Aux États-Unis, en janvier 2024, un robocall généré par une intelligence artificielle et prétendant être la voix de Joe Biden a touché les habitants du New Hampshire, les exhortant à ne pas voter, et ce, quelques jours avant les primaires démocrates dans cet État. Derrière l’attaque, Steve Kramer, un consultant travaillant pour un adversaire de Biden, Dean Phillips.

En Slovaquie, en mars 2024, une fausse conversation générée par IA mettait en scène la journaliste Monika Tódová et le dirigeant du parti progressiste slovaque Michal Semecka fomentant une fraude électorale. Les enregistrements diffusés sur les réseaux sociaux pourraient avoir influencé le résultat de l’élection.

Le même mois, en Angleterre, une soi-disant fuite sur X fait entendre Keir Starmer, le leader de l’opposition travailliste, insultant des membres de son équipe. Et ce, le jour même de l’ouverture de la conférence de son parti. Un hypertrucage vu plus d’un million de fois en ligne en quelques jours.

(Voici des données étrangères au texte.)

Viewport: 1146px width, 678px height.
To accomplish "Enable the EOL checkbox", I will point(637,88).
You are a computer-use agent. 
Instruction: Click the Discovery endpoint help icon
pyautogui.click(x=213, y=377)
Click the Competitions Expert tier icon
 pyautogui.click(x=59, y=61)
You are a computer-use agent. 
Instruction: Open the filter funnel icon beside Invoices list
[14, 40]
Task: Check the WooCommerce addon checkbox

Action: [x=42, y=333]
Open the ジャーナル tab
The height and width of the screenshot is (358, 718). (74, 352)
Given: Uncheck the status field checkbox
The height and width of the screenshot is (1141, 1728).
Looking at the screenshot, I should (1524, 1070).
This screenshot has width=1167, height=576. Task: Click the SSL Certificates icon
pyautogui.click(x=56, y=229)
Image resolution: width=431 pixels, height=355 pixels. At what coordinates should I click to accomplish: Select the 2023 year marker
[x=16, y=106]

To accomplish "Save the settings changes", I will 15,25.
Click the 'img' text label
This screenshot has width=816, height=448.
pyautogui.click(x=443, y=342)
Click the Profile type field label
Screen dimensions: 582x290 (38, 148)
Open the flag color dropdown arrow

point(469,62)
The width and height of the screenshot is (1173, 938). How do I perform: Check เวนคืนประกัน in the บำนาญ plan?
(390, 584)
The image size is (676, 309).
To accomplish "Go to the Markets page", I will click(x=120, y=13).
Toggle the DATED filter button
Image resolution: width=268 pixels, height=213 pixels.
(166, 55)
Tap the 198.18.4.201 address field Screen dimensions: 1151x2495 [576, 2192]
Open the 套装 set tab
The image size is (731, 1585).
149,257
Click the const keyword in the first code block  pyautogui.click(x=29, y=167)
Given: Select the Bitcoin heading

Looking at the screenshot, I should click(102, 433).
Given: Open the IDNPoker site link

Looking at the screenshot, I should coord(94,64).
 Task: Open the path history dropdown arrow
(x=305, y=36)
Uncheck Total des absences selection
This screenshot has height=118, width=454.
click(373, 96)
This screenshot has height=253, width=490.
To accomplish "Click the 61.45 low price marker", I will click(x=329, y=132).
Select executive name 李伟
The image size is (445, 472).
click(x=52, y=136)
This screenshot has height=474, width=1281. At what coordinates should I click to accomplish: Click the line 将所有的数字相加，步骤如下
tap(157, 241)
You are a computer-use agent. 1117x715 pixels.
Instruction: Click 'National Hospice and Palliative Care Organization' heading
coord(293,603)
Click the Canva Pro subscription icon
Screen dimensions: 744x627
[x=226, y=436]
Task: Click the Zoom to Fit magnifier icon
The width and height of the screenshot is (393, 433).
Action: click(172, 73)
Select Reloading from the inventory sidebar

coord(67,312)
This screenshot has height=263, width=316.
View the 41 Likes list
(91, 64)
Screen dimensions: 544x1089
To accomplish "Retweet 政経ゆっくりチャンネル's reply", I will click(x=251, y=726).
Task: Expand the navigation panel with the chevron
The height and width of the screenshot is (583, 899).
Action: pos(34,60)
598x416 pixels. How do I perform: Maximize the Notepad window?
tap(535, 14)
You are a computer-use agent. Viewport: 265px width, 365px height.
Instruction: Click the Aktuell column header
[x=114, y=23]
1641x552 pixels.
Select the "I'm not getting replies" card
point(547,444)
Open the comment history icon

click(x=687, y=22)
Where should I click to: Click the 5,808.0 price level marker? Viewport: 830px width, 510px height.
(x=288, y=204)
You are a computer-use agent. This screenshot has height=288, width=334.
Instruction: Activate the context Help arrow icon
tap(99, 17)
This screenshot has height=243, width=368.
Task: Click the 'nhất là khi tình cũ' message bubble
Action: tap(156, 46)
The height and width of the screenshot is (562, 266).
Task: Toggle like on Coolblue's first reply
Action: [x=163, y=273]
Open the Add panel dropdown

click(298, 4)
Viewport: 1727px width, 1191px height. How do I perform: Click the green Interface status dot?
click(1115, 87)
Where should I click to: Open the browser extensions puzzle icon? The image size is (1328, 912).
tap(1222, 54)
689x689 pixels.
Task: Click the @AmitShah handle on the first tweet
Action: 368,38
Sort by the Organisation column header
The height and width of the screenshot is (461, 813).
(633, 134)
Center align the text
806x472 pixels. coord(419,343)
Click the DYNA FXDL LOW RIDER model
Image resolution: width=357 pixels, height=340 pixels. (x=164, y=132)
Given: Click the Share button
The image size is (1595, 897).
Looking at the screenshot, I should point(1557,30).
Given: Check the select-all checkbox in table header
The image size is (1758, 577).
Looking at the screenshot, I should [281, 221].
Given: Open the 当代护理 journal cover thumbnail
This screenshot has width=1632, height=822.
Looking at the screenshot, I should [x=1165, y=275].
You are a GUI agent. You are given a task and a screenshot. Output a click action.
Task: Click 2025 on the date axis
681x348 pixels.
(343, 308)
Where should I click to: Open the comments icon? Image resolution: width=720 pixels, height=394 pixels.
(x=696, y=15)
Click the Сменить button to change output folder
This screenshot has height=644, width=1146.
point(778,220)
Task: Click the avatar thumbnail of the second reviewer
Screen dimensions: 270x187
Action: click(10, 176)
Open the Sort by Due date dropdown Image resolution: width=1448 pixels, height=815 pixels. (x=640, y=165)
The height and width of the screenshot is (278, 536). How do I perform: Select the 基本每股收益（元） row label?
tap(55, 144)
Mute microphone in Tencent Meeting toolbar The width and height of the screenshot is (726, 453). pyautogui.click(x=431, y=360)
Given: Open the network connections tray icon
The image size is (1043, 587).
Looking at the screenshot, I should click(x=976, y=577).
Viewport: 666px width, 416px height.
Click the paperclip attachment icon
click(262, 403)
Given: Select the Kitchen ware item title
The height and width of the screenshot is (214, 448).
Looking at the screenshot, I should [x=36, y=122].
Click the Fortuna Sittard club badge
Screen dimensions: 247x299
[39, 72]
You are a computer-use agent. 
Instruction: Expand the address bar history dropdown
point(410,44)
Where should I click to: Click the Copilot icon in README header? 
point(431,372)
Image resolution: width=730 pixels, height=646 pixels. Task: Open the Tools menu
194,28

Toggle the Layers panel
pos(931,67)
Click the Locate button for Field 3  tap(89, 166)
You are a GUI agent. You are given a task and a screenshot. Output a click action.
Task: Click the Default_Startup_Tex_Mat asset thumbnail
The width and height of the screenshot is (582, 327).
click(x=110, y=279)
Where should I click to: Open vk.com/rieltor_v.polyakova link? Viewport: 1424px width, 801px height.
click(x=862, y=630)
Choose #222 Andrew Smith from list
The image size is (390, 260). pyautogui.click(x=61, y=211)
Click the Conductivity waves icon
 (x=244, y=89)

Un seul deepfake peut causer de multiples dégâts, en toute impunité. Les implications de l’utilisation de cette technologie affectent l’intégrité de l’information et du processus électoral. Analyser comment les hypertrucages sont générés, interpréter pourquoi ils sont insérés dans les campagnes de déstabilisation et réagir pour s’en prémunir relève de l’Éducation aux médias et à l’information.

Analyser : un phénomène lié à la nouvelle ère des médias synthétiques

Le deepfake audio est une composante des médias synthétiques, à savoir des médias synthétisés par l’intelligence artificielle, de plus en plus éloignés de sources réelles et authentiques. La manipulation audio synthétisée par l’IA est un type d’imitation profonde qui peut cloner la voix d’une personne et lui faire dire des propos qu’elle n’a jamais tenus.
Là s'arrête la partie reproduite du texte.